• [Goal of the exercise]
Pull every line holding the word "named" from the data below and copy it.

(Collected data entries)
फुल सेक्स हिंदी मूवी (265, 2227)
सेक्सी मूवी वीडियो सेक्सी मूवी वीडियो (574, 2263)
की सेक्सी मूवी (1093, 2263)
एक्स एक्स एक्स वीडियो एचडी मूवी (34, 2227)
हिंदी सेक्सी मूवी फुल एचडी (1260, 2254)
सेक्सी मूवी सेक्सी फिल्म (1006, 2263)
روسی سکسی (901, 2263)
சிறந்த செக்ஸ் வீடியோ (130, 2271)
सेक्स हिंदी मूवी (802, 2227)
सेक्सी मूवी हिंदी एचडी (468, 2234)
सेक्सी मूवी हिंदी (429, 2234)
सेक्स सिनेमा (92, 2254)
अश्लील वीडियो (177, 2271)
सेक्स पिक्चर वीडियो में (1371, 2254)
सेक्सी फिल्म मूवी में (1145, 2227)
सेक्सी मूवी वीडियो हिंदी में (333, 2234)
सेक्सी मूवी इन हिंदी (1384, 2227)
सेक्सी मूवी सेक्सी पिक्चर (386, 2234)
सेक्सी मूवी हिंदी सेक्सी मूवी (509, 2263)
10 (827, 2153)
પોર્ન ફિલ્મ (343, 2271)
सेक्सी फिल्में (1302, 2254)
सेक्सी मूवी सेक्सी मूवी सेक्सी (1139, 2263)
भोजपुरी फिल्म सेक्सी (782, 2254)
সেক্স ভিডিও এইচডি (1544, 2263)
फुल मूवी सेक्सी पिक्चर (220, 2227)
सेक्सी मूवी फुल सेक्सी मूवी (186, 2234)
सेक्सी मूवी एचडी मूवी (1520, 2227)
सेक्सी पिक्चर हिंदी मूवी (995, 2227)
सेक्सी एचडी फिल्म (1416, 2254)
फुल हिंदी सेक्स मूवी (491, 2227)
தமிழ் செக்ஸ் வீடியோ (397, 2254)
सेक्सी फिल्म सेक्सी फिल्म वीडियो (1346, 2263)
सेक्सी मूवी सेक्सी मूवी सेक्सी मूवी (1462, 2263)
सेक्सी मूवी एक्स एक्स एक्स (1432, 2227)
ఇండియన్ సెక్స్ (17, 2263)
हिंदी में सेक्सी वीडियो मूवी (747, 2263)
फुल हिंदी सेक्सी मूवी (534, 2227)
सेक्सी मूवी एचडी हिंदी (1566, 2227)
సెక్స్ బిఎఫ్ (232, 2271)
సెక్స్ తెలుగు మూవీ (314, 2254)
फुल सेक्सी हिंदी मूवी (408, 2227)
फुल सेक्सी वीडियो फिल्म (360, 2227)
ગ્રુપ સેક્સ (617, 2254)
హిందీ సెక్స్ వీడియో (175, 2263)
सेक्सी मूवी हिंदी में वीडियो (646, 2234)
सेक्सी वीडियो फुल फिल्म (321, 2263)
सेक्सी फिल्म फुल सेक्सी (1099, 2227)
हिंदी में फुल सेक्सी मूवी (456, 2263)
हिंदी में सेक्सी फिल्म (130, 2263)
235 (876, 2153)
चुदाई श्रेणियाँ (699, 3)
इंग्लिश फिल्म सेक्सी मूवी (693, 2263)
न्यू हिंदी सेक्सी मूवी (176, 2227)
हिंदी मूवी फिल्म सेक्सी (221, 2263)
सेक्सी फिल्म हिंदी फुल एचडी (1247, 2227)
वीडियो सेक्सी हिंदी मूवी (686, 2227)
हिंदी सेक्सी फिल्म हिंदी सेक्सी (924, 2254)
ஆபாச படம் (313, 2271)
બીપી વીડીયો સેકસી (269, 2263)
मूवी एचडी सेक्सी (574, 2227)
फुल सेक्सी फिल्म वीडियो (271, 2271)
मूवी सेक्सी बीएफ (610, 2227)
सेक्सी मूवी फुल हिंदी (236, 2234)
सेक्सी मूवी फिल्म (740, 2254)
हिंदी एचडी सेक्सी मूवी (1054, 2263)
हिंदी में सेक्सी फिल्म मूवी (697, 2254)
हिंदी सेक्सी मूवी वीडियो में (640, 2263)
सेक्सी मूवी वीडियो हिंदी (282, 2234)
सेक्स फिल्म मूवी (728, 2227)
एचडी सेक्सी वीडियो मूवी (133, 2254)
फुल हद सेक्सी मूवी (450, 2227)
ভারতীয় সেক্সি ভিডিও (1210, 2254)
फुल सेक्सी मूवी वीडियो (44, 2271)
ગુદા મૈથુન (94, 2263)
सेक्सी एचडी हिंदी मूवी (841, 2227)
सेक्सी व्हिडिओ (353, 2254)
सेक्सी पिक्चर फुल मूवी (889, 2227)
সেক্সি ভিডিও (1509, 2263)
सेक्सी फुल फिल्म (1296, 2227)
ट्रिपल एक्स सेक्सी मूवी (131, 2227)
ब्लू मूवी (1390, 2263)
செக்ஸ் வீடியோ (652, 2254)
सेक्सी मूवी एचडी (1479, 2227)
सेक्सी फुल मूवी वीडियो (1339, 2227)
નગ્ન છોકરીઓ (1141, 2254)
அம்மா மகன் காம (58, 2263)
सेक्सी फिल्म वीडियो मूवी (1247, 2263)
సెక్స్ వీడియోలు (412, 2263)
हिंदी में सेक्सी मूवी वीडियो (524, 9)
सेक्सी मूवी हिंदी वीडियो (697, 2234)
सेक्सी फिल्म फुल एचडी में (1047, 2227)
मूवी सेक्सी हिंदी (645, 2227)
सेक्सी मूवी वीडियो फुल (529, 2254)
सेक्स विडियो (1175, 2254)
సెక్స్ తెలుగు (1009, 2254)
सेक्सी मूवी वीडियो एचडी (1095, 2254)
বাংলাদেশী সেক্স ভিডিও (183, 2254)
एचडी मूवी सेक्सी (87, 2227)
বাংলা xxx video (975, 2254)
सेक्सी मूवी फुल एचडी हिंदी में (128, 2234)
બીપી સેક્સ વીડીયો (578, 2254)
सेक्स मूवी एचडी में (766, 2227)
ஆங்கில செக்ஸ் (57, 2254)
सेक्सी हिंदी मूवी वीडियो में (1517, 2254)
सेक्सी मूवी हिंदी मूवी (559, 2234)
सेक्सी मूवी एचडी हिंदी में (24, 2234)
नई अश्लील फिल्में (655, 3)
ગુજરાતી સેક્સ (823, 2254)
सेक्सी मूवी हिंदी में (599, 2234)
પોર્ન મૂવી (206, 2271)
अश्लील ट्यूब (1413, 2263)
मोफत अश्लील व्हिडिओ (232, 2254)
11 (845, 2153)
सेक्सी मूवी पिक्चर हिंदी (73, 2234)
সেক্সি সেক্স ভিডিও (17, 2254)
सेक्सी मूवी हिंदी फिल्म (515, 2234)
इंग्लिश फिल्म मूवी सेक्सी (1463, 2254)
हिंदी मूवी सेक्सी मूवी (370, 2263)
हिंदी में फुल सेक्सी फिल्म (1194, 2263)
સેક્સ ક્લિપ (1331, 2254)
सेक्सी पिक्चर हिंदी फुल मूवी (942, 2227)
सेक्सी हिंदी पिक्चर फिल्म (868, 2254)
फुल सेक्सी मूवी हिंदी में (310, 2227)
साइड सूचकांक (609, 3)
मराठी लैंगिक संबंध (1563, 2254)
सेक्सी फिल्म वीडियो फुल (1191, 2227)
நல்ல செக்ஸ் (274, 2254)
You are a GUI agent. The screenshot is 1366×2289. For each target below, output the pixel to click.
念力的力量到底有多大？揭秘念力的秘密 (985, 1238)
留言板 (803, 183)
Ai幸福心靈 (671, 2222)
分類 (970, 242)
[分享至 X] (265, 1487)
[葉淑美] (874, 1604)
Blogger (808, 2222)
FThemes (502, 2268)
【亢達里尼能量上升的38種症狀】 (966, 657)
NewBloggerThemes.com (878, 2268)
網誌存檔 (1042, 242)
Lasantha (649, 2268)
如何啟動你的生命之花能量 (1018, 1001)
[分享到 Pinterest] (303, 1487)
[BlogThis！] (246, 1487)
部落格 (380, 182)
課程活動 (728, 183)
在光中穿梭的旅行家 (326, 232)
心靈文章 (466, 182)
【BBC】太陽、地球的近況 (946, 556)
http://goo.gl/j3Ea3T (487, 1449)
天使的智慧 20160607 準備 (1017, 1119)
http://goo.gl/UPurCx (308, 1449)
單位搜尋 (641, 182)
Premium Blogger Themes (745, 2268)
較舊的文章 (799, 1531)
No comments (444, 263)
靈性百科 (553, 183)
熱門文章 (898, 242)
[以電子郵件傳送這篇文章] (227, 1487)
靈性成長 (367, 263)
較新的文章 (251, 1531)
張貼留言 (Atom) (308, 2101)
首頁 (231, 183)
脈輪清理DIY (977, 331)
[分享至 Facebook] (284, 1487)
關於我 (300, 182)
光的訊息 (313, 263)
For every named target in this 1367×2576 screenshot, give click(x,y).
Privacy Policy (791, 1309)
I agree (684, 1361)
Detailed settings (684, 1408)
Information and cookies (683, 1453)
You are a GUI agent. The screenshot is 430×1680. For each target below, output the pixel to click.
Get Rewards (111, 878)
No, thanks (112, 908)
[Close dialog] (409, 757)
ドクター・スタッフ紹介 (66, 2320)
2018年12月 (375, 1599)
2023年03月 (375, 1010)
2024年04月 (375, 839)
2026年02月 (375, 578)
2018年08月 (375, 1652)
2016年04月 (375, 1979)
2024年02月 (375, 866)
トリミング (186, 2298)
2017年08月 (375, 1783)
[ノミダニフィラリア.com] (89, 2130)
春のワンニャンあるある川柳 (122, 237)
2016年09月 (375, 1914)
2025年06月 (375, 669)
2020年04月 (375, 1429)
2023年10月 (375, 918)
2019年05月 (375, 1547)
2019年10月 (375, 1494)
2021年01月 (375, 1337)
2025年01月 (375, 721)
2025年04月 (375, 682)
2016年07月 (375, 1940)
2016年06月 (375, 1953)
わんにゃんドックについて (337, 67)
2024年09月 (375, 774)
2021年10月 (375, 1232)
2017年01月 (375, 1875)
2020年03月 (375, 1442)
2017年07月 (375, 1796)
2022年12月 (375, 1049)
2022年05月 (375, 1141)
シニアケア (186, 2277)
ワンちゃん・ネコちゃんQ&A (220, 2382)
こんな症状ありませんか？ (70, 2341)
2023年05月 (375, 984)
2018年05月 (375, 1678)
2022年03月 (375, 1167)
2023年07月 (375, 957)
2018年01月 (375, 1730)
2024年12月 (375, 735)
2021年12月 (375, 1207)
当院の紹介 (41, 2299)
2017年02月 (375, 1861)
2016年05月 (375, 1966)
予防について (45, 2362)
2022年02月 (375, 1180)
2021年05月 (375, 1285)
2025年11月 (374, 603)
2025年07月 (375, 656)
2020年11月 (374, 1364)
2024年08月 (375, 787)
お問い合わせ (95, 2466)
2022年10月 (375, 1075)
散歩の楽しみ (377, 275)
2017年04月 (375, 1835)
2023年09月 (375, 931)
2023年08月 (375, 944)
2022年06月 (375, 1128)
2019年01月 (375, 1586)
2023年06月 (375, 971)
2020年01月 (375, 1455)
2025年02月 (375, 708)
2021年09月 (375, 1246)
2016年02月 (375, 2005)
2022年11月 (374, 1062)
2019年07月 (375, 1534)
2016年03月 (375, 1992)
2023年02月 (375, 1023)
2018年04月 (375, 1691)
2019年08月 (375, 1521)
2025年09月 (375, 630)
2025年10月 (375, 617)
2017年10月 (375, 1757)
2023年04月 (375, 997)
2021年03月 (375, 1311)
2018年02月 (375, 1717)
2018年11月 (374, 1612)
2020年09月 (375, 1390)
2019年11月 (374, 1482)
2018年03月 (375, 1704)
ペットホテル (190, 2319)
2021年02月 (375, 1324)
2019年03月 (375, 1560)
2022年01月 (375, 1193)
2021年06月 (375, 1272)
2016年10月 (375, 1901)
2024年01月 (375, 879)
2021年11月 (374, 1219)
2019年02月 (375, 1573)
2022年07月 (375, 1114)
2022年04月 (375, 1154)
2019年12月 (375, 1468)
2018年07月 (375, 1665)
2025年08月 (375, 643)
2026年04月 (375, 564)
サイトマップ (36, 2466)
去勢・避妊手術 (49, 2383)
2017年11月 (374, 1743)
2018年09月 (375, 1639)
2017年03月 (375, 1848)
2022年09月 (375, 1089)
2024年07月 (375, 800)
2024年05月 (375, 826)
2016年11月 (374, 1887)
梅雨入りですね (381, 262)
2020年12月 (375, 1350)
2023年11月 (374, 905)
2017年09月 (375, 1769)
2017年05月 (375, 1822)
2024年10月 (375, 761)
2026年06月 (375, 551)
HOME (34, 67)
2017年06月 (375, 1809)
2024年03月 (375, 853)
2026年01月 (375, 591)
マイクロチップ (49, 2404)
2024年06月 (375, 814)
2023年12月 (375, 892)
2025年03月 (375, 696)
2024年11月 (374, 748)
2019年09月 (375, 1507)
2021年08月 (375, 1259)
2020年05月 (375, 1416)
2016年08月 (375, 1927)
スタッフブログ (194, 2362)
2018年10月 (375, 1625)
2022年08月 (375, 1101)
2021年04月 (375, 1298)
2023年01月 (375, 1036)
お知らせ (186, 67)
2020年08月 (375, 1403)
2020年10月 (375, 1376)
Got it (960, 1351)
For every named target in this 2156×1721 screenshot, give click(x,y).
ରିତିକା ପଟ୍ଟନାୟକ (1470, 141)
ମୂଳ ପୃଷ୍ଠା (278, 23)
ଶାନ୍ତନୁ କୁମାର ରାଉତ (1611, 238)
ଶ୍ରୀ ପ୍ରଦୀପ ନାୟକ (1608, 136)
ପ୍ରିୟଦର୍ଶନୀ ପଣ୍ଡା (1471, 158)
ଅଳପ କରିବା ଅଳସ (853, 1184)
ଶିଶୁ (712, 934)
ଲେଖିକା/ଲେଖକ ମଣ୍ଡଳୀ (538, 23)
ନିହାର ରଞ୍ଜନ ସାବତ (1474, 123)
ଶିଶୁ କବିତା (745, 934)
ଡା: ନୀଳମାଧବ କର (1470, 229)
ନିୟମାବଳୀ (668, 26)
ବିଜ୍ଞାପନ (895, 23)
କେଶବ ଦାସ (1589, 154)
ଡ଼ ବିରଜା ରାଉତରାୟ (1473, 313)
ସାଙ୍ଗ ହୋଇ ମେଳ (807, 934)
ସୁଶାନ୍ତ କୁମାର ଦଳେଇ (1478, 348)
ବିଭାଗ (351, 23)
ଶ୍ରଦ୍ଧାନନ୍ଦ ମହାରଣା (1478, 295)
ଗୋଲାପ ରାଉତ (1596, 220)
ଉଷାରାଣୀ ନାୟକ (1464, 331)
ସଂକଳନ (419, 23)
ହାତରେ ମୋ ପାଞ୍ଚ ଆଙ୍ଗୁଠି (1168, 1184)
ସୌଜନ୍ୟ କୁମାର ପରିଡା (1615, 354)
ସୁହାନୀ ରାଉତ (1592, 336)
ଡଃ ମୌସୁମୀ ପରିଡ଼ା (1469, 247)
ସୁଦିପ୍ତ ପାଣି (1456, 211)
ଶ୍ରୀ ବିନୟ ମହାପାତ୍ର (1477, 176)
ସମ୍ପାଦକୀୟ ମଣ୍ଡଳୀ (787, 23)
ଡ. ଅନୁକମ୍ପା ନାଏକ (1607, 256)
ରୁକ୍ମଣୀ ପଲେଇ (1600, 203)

• [Response]
For every named target in this 1367×2576 screenshot, give click(x,y).
For every named target in this 2156×1721 screenshot, give click(x,y).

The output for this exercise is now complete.